Around 600 agents from the National Public Security Force will begin to operate in Rio de Janeiro, Brazil, in the next few days. According to Brazilian Minister of Justice, Márcio Thomaz Bastos, the team’s assignment has no time limit.
Bastos was summoned by President Luiz Inácio Lula da Silva to discuss the progress of investigations into the massacre that occurred in the Lowland Region just outside the city of Rio.
Thirty people were assassinated last Friday, April 1st, in the early morning hours. A witness reported to the Federal Police and identified four military policemen alleged to have participated in the bloodbath. Three of them have already been arrested.
“We cannot claim that the crime has been unraveled, but we are following a firm path that now needs to be confirmed by the rest of the investigations,” observed the Minister, who, complying with President Lula’s request, mobilized federal forces to act in the case. The Federal Police has already begun an official investigation.
As for the possibility of the federal government’s sending a Task Force to the state, Bastos believes that the model of joint action used in the most recent operations is the most appropriate.

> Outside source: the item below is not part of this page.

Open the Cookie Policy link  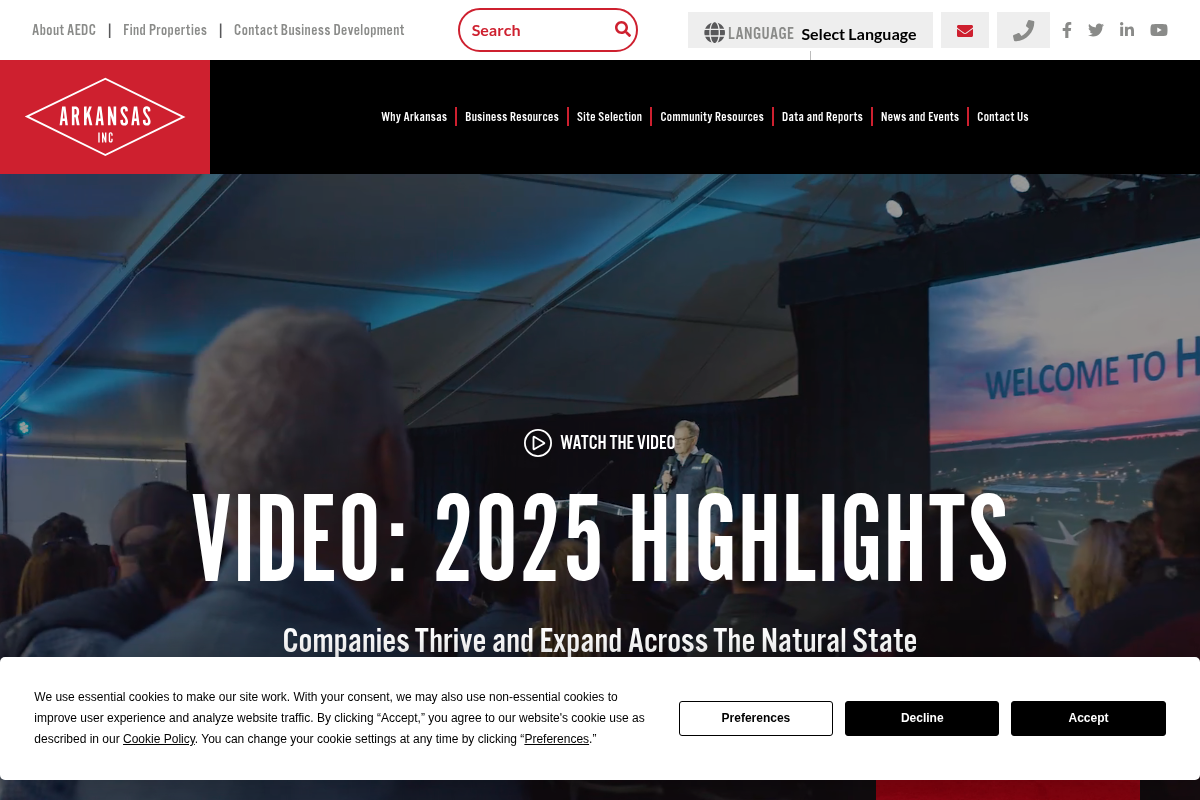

He referred to recent cases, such as the ones in Unaí, state of Minas Gerais, where three fiscal inspectors from the Ministry of Labor and a driver were assassinated in January, 2004; Felisburgo, also in Minas, where five bivouacked members of the Landless Rural Workers’ Movement were murdered last November; and Anapu, state of Pará, where the missioniary nun, Dorothy Stang, was killed in January.
According to the Minister, these were cases in which cooperation with local police made it possible to uncover the crimes and arrest the chief suspects.